The implementation of the framework above for PT Pos Indonesia case was conducted to optimize PT Pos

Indonesia distribution network in Greater Surabaya. Due to time limitation and data availability, only

Phase 1 and Phase 2 were conducted.

In order to restructure an existing supply network, the necessary steps include the development of the

“AS-IS” Model, followed by the “TO-BE” (Ideal) model, and finally the “TO-BE” (Real) in consideration of

real-life constraints (Figure 3.3):

(1) “AS-IS” model. This model is required to understand the existing network configuration,

operational requirements, and identify bottlenecks and areas for improvement. Performances

of “AS-IS” network will be used to set the benchmark for any proposed changes.

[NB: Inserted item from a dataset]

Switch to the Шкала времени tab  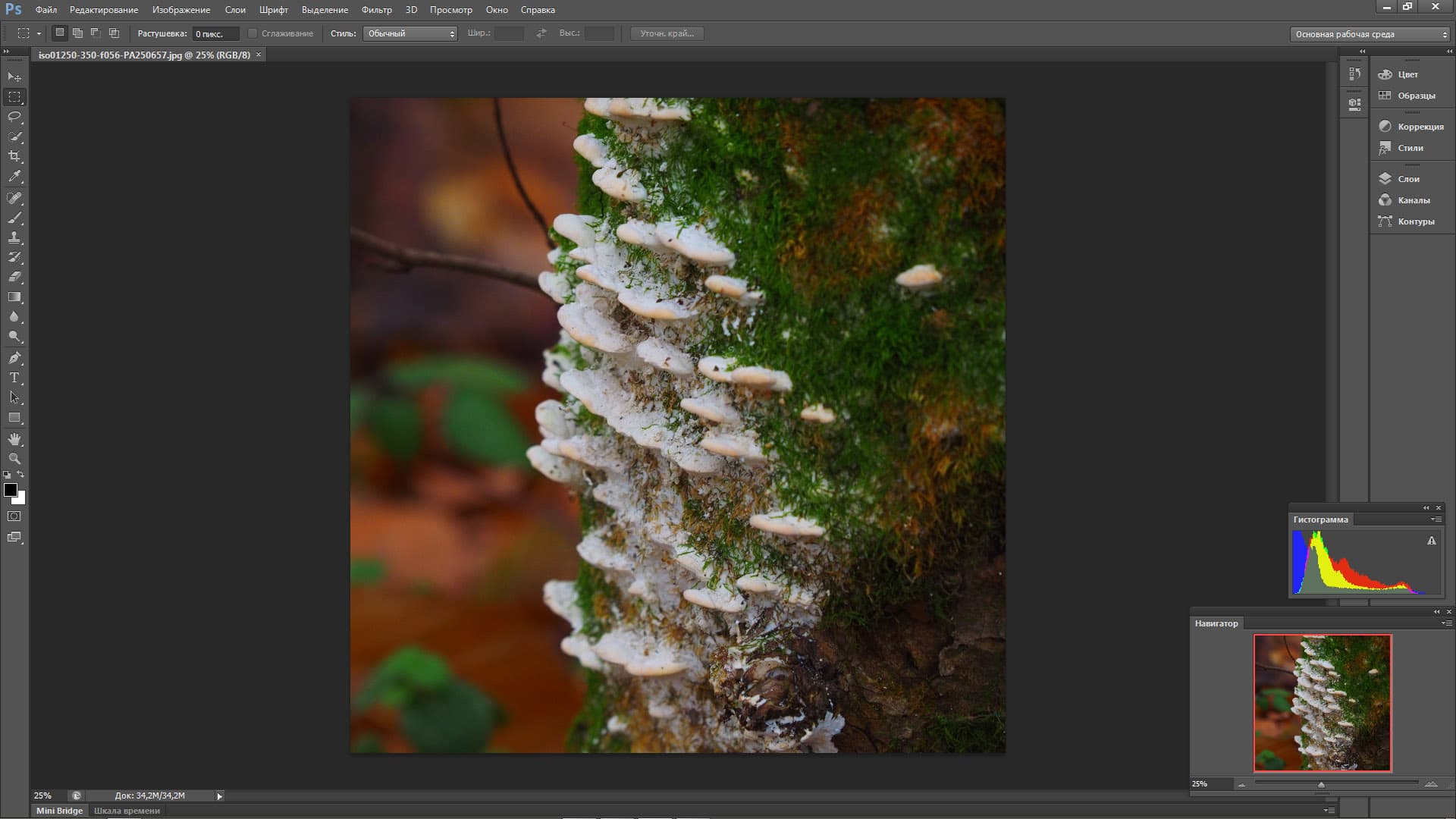tap(127, 811)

(2) Ideal “TO-BE” model. This intermediate model is needed to identify the “unconstrained

solution” (ideal) in terms of number of DCs and their locations;

(3) Real “TO-BE” model. This final model will lead to the identification of real-life solution, which is

an adjustment of “TO-BE” ideal based on real-life constraints set by PT Pos Indonesia

FIGURE 3.3. STAGES TO SUPPLY NETWORK RESTRUCTURING

Phase 0: Identification of Bottleneck, Criticalities and Improvement Areas

Phase 0 was initiated by collecting structural (existing network structure, transportation assets, product

flows) and operational data (demand patterns, costs). An initial analysis of data led to the identification

of bottlenecks, criticalities, as well as areas for improvements. A sample of district-level demand patterns

is shown in Figure 3.4.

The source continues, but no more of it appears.